Like I said, I am neither an Old Left nor a New Left Marxist, but there is value to each.  Perhaps you could call me a Now Left Marxist. Here is a part of where I stand (and if you happen to want the theoretical backing, quotes and such, leave a comment).
Meaningful freedom is more than what you can do with a limited choice set–freedom is both external (your liberty to do what you want without external barriers) and internal (your liberty to do what you want without mental or habitual limitations).  One creates oneself through habituation (among other things), and so either external or internal limitations cripple the self–you are limited in your own self-creating potential.  And there are two types of barriers, natural and social, which can affect either internal or external freedom (I’m sorry if this is too heady, I just have faith in you–if you need clarification, please comment).  I’ll probably expand upon this later, but for now suffice to say that the ultimate freedom is both democratic influence over all the external factors that constrain your choices (social or natural, and for all external structures) and over all internal factors (ideologies, command over one’s own inclinations, habits, desires, etc).  This latter part, I believe, is a fundamental component of Marx’s ultimate project, as well as my own, extending into one’s relationships, consumer activity, etc., and most particularly NOT resulting in a denial of one’s desires, i.e. towards sex, drink, etc., but merely the use of all things as informed by ones fully free choices.

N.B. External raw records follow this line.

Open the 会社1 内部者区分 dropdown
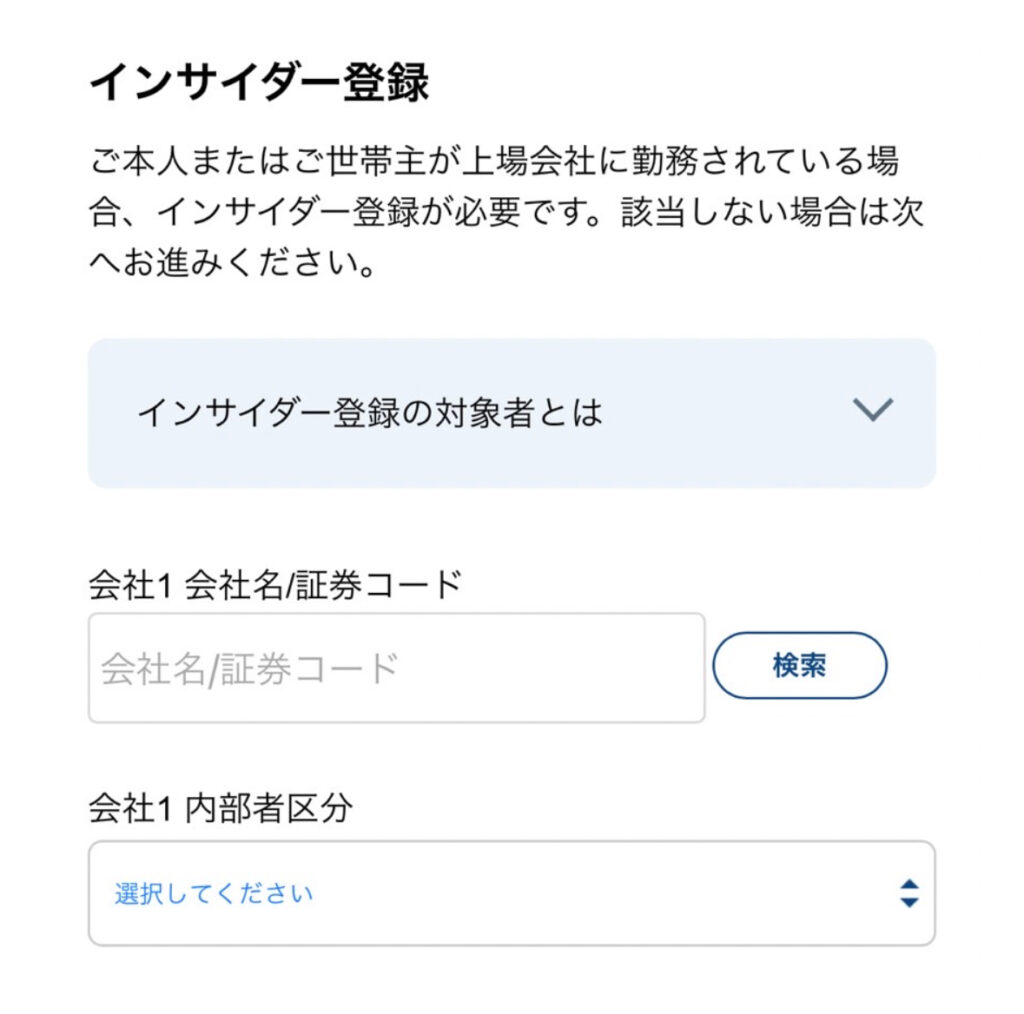This screenshot has height=1014, width=1024. 511,893
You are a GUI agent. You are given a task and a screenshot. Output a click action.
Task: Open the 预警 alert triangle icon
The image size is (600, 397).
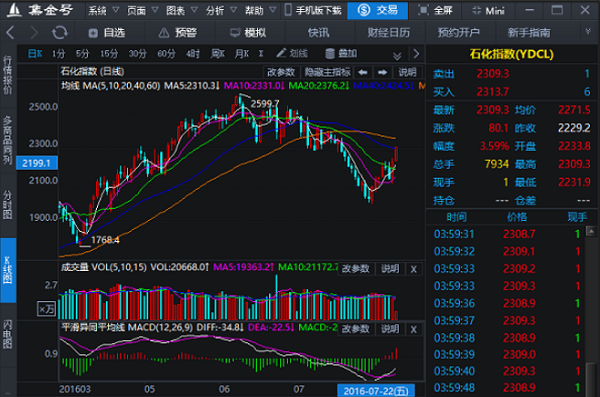pyautogui.click(x=163, y=33)
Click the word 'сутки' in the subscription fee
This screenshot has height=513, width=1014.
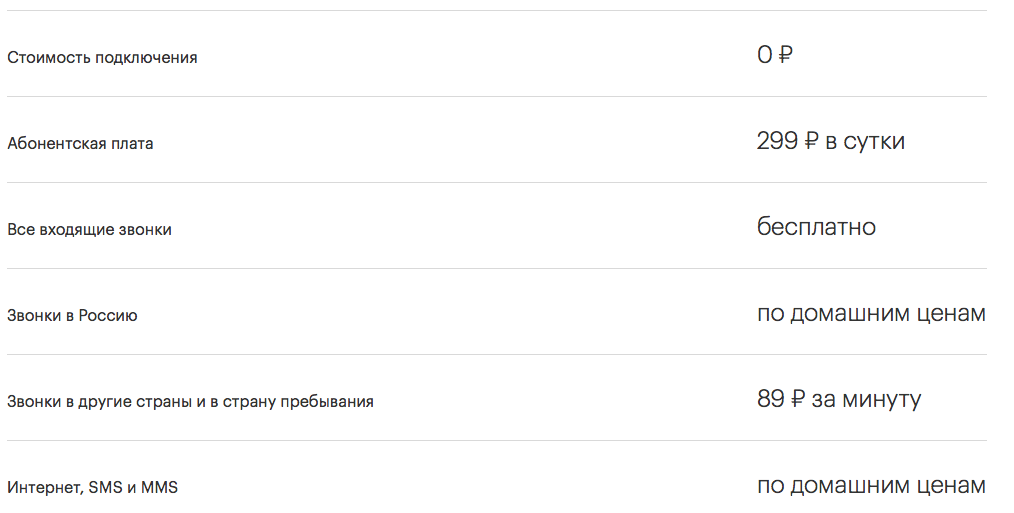click(874, 142)
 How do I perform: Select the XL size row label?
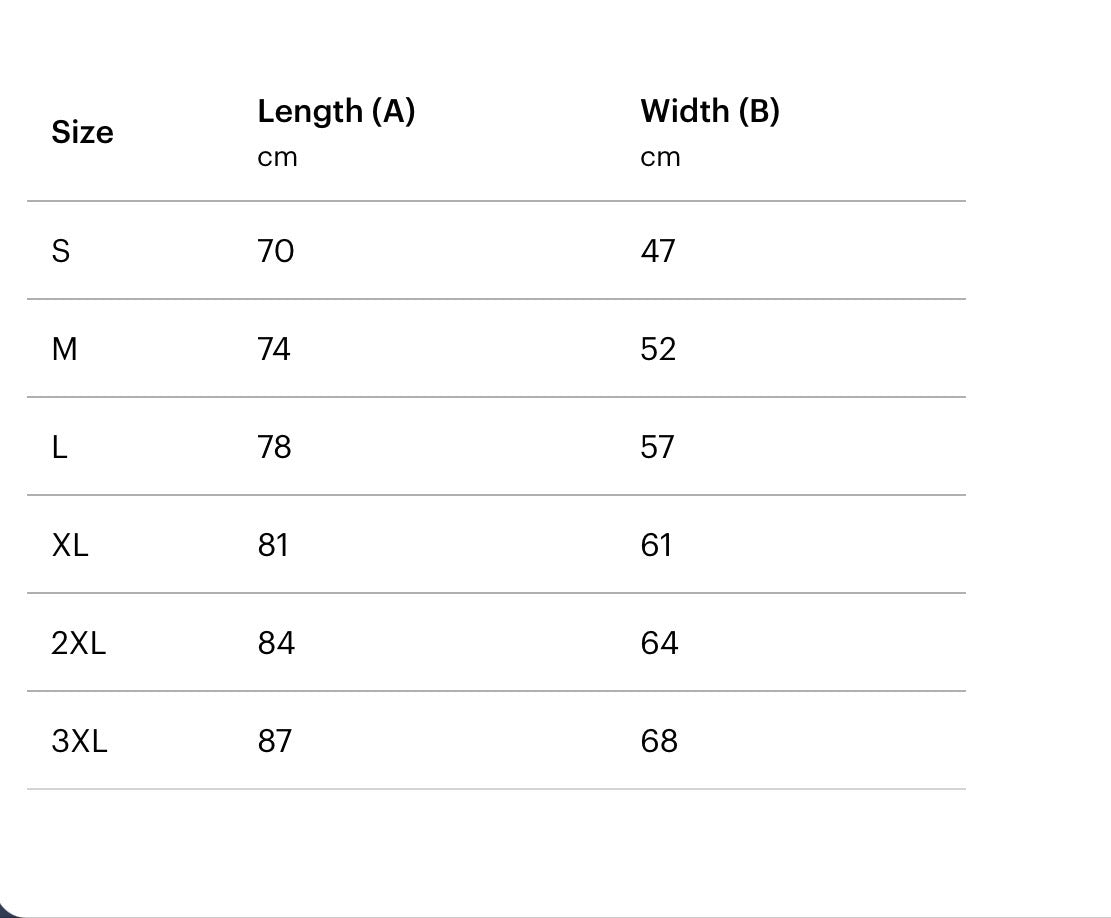coord(70,545)
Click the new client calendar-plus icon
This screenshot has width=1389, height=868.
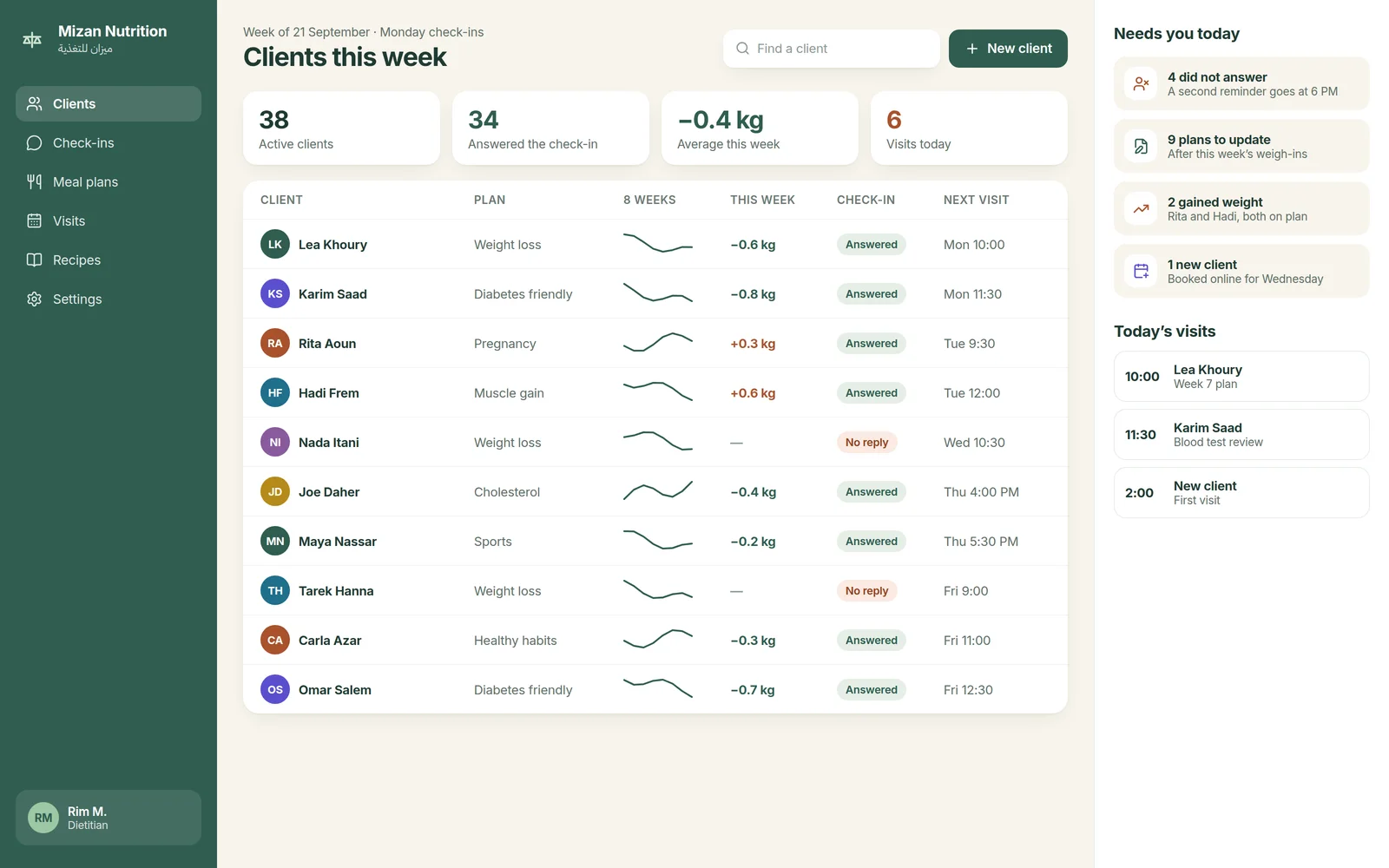(x=1141, y=272)
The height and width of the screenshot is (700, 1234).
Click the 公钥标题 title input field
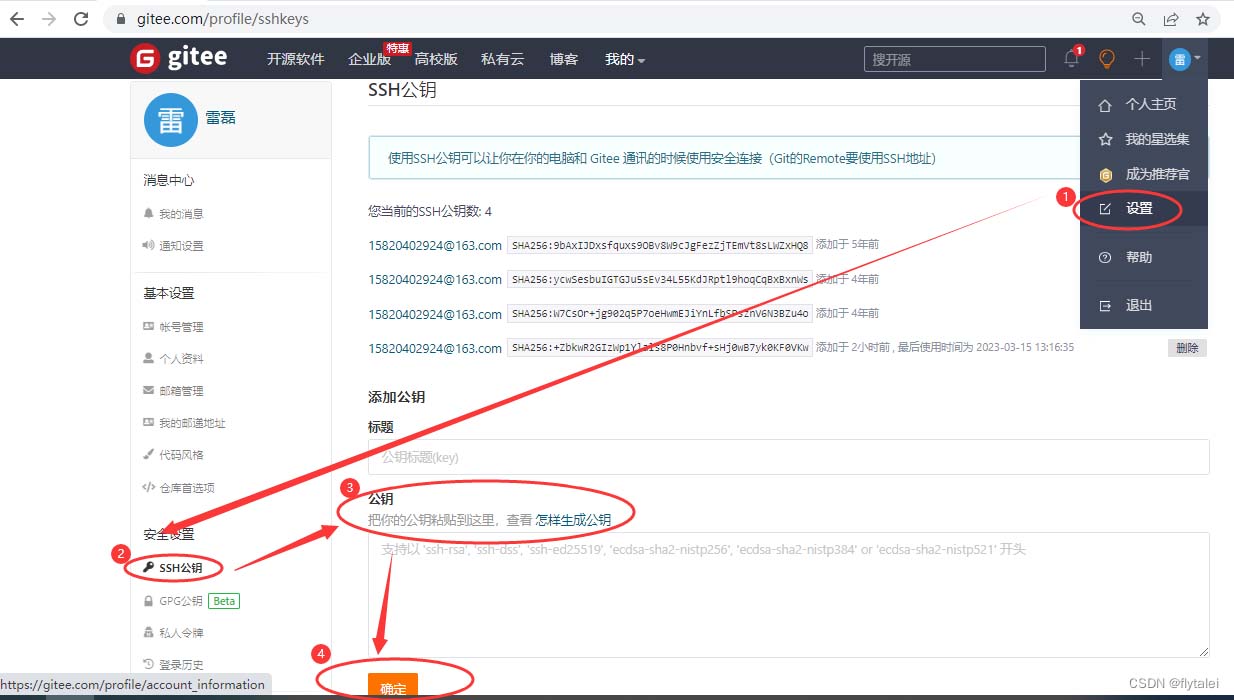click(788, 457)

The point is making oneself fully the person one wants to be.  That is freedom.  And advocates of a limited freedom–libertarians, Republicans, capitalist apologists–they don’t advocate full freedom.  They advocate a conception of the lowest level of external freedom–choice within social and natural constraints–but even then an inconsistent version, where one’s external freedom can limit the external (and internal freedom) of another, but for no good reason.  For example, a speculator can buy the property of a family facing hard economic times, and use that power to raise the family’s rent until they can no longer pay.  The speculator has external freedom–no government or external force prevents them from buying the house–but their freedom to do so violates the freedom of the family to stay in their house, and that limitation is first social (social rules backed by force allow the speculator to take the family’s house) and natural (that force, personified by police, can remove the family at a very real physical danger to their lives). People who equate capitalism to freedom don’t get freedom–and I don’t think they want to.  But my Marxism, and I believe it stems from Marx himself, is founded in a fully, consistent, internal and external freedom.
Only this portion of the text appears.